This article discusses the evolution of the encoding ladder from the fixed ladder presented by Apple in Tech Note TN2224 to context-aware-encoding, which creates a ladder that not only considers the encoding complexity of the content, but also the producer’s QoE and QoS metrics. The encoding ladder embodies the most significant encoding decisions made by encoding professionals, and understanding this evolution is critical to optimal encoding and delivery.
The encoding ladder is the set of configurations used to make live and VOD videos available over a spectrum of data rates and resolutions for display on a range of devices over a range of connection speeds. Every adaptive bitrate technology (ABR) uses encoding ladders to create these multiple files.
The first major encoding ladder configuration was presented by Apple in Tech Note TN2224, which has since been supplanted by the HLS Authoring Specification for Apple Devices. Table 1 is the encoding ladder from TN 2224.
Table 1. The encoding ladder presented in Apple Tech Note TN2224.
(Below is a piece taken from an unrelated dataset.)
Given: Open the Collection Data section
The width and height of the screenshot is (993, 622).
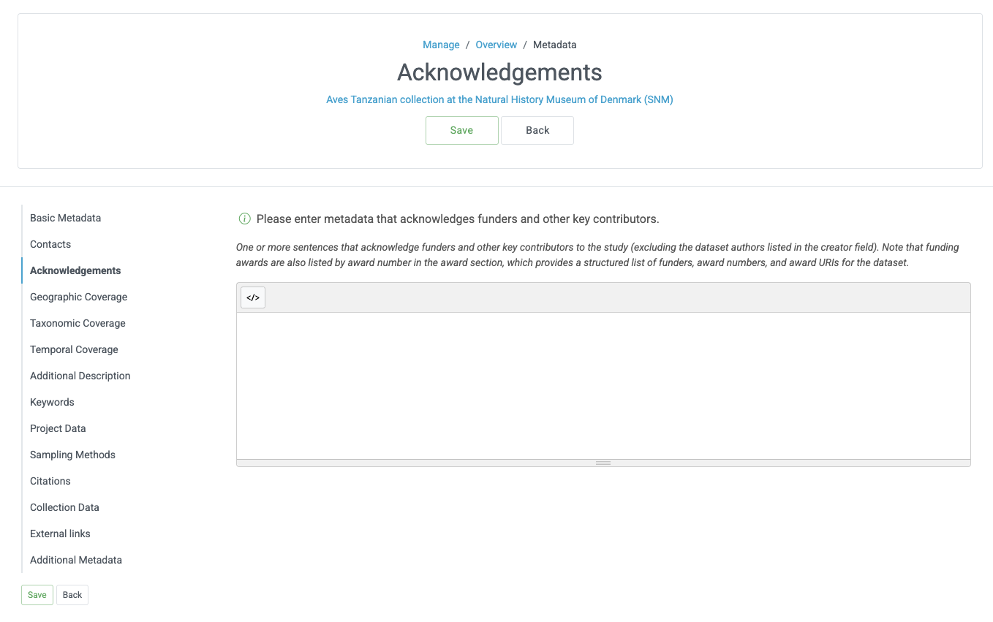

To explain, using this encoding ladder, each VOD or live video file would be encoded into ten different streams, ranging in quality from an audio-only stream at 64 kbps to a 1080p audio/video stream at 8564 kbps. It’s hard to overstate the importance of Apple’s encoding ladder as many large producers used the ladder as is or with only minor modifications.
The first major modification on the fixed bitrates shown in Table 1 were frame-by-frame optimization technologies like those marketed by Beamr and EuclidIQ, or available via FFmpeg and some encoding tools as Capped CRF. These techniques are applied to individual rungs in the encoding ladder and adjust the data rate up and down according to the underlying complexity of the content. They don’t change the number of rungs in the ladder or the resolution of those rungs, just the data rate of each rung in the ladder.
Introducing Per-Title Encoding
In December 2015, Netflix introduced per-title encoding. To determine the optimal ladder, Netflix encodes each video in multiple resolutions and data rates to identify the rungs that deliver the best quality at each relevant data rate. Unlike optimization technologies, Netflix’s technique can vary both the number of rungs in the ladder and their resolutions. You see this in Table 2, which shows the default ladder used by Netflix before implementing per-title, and the customized ladder for Netflix’s animated original BoJack Horseman.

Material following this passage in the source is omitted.